We confirm such a transition occurs in the case of the asymmetric p-spin model, the first such rigorous confirmation of the existence of this transition in any model. To do so, we demonstrate concentration of the quenched complexity of stable and general equilibria around their annealed values. Our methods rely on generalizing the recent framework of Ben Arous, Bourgade, and McKenna on the Kac-Rice formula to the non-relaxational case, as well as a computation of moments of the characteristic polynomial of the elliptic ensemble.
Arka Adhikari, Stanford University
We consider general mixed $p$-spin mean-field spin glass models and provide a method to prove that the spectral gap of the Dirichlet form associated with the Gibbs measure is of order one at sufficiently high temperature. Our proof is based on an iteration scheme relating the spectral gap of the $N$-spin system to that of suitably conditioned subsystems.
Based on joint work w/ C. Brennecke, C. Xu, and H.-T. Yau.
Alejandro Ramírez, NYU Shanghai
We consider Wick-ordered solutions to the planar stochastic heat equation, corresponding to a Skorokhod interpretation in the Duhamel integral representation of the equation.

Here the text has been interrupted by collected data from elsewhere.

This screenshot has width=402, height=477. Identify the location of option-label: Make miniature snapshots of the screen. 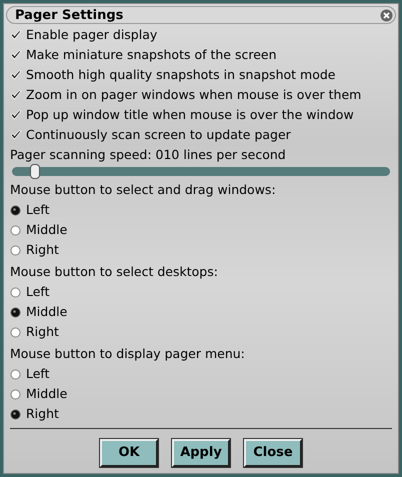
(152, 55).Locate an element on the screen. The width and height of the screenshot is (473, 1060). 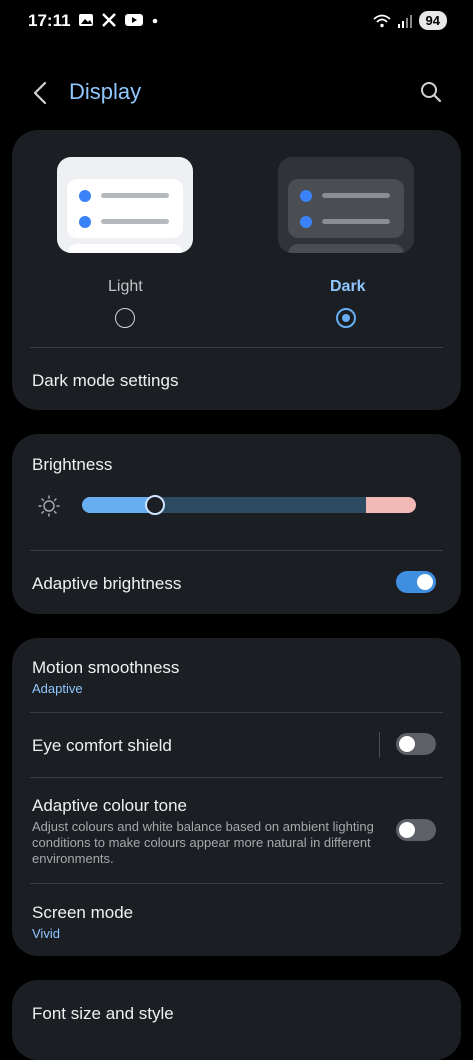
page-title: Display is located at coordinates (106, 92). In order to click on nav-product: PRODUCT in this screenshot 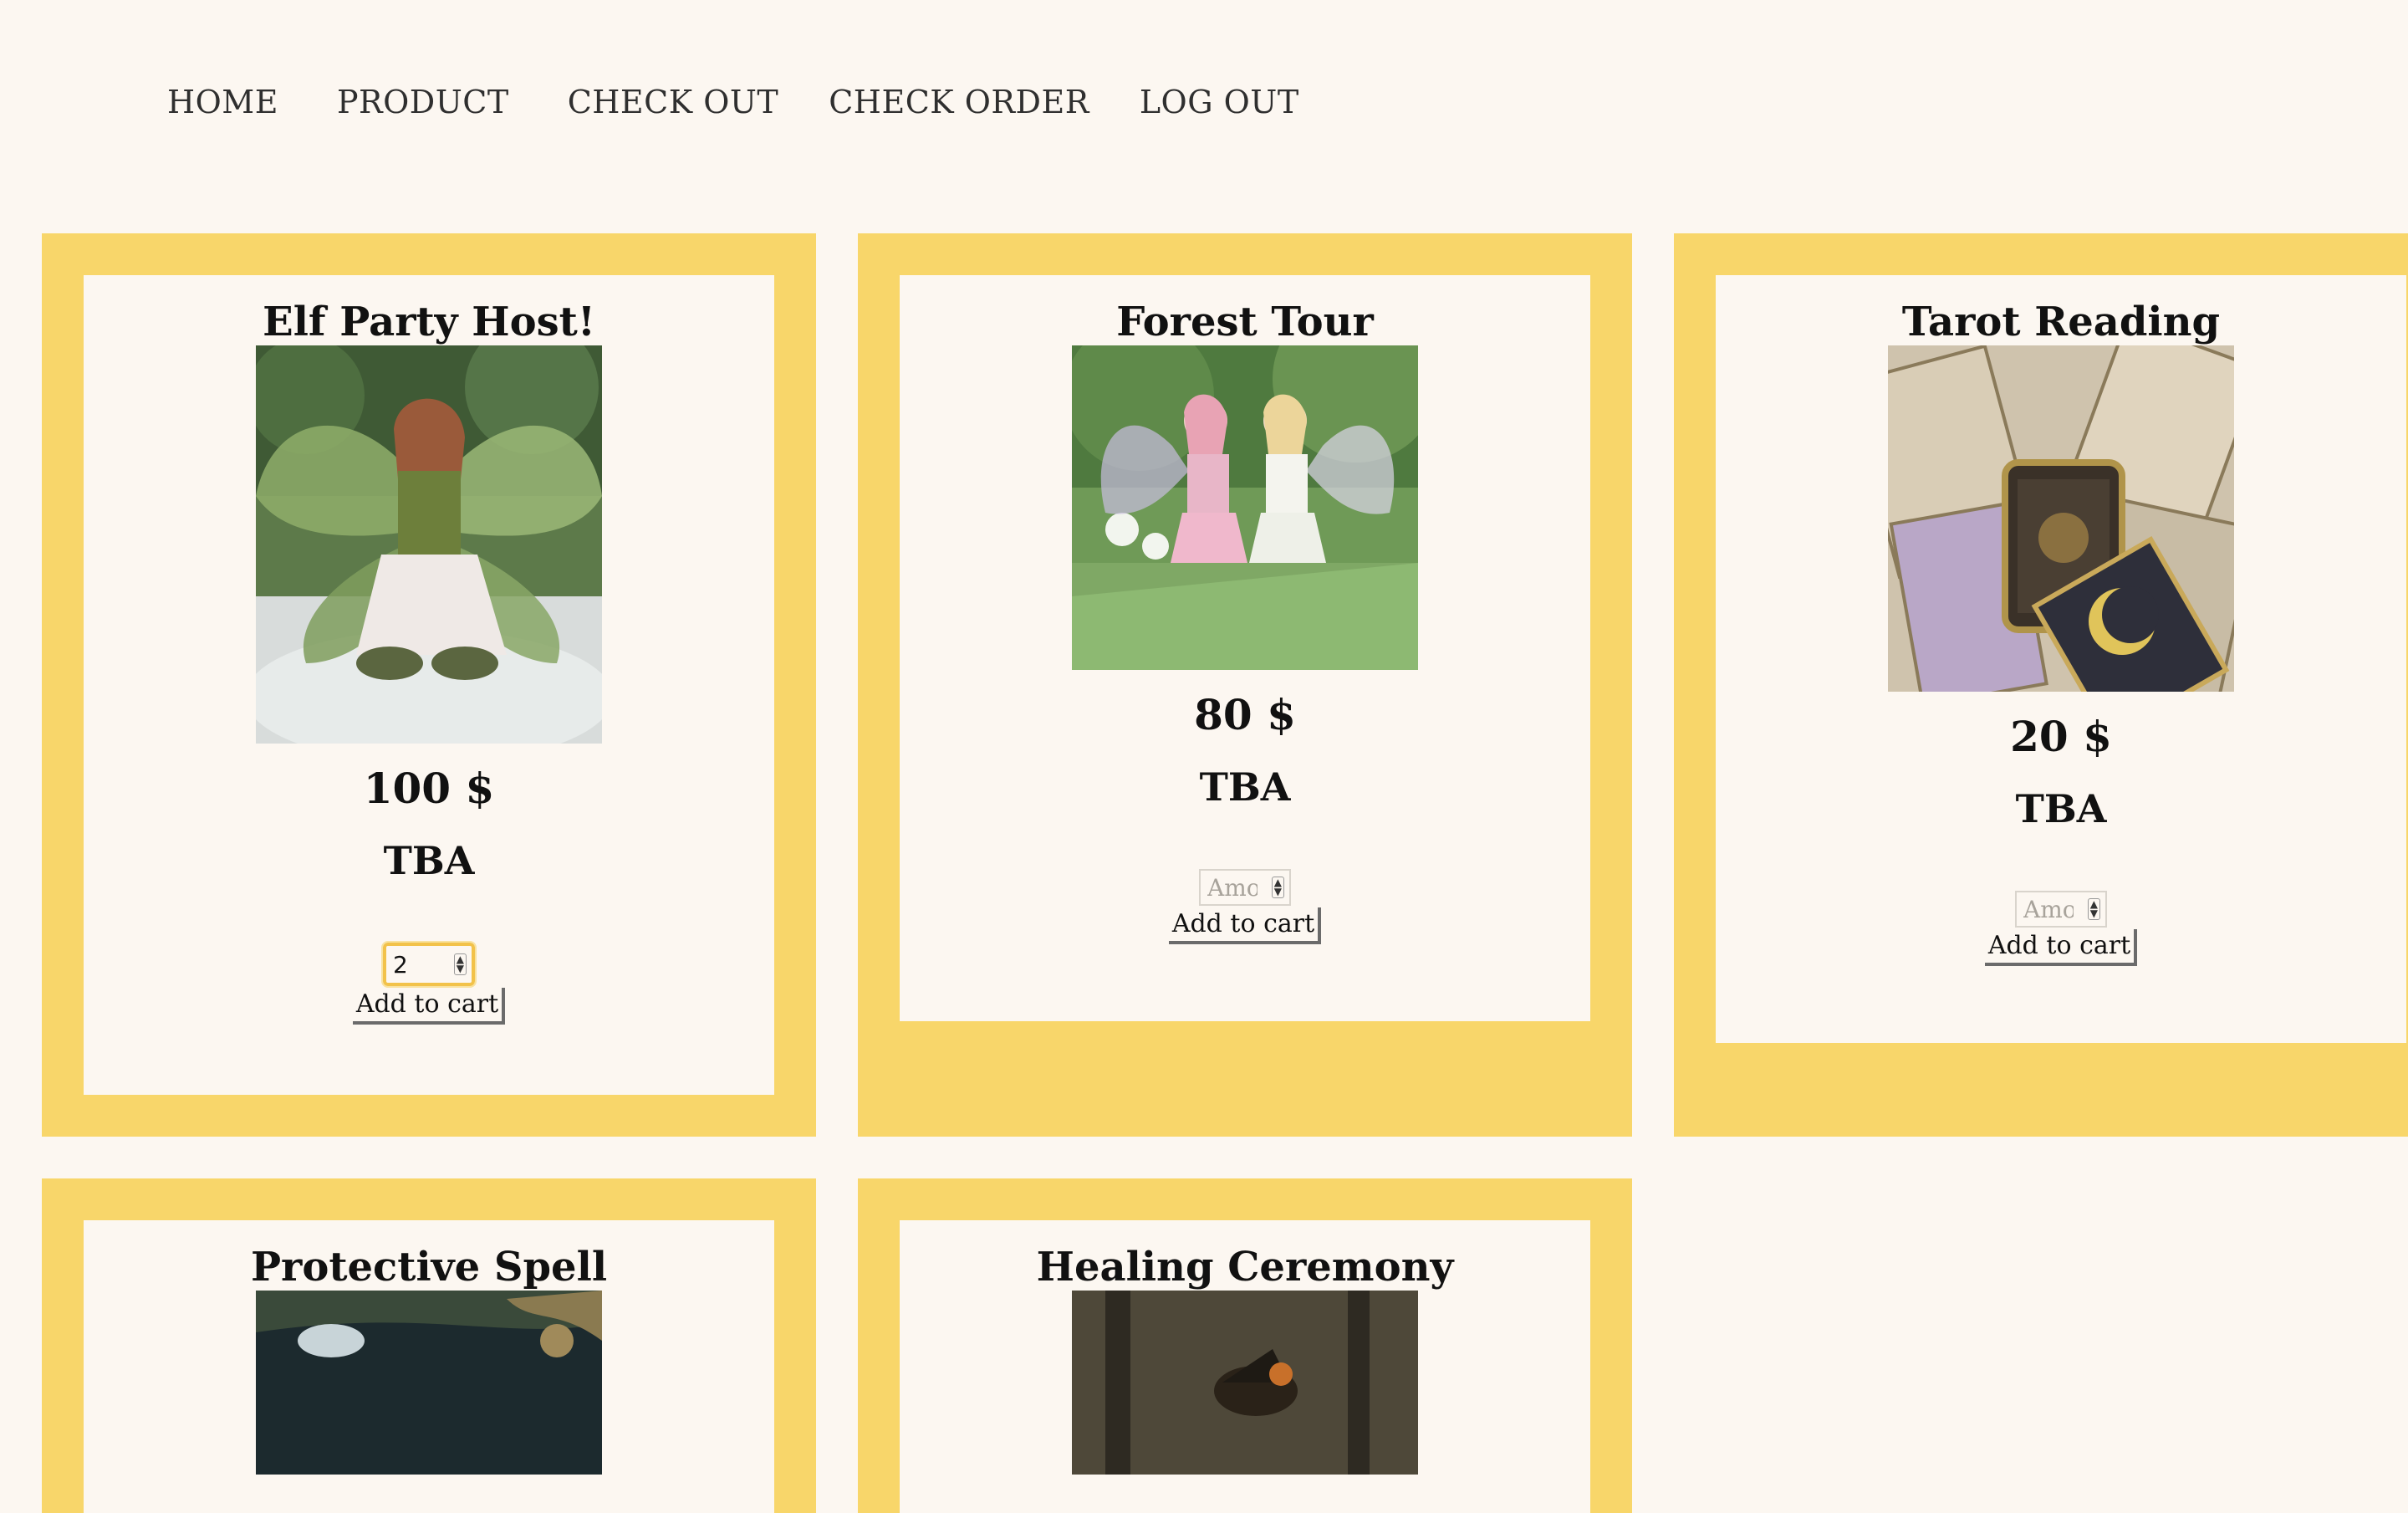, I will do `click(423, 102)`.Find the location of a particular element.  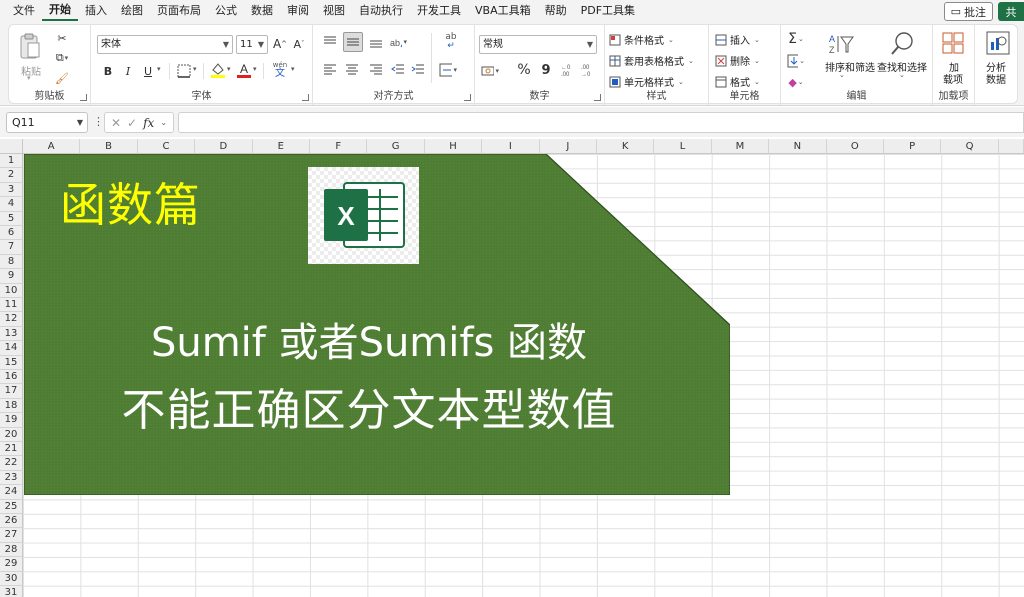

cut-icon: ✂ is located at coordinates (62, 38).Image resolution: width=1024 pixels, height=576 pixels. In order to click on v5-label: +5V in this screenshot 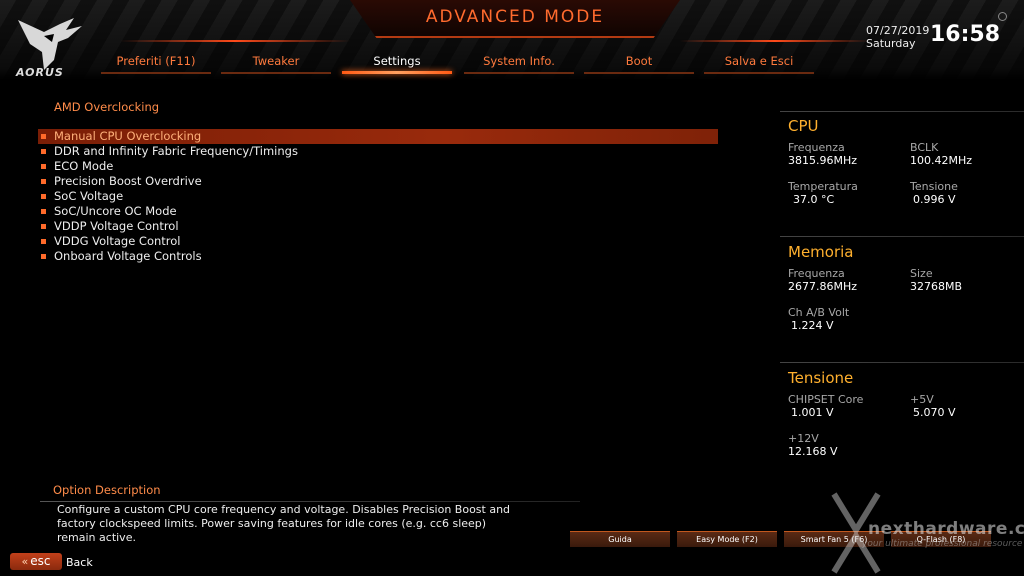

We prove that the fluctuations far from the center are given by the stochastic heat equation. This talk is based on a joint work with Jeremy Quastel and Balint Virag.
Zongrui Yang, Columbia University
We prove that the stationary measures for the geometric last passage percolation and log-gamma polymer models on a diagonal strip are given by the marginals of objects we call two-layer Gibbs measures. Taking an intermediate disorder limit of the log-gamma polymer stationary measure, we recover the conjectural description of the open KPZ equation stationary measure for all choices of boundary parameters. This is a joint work with Guillaume Barraquand and Ivan Corwin.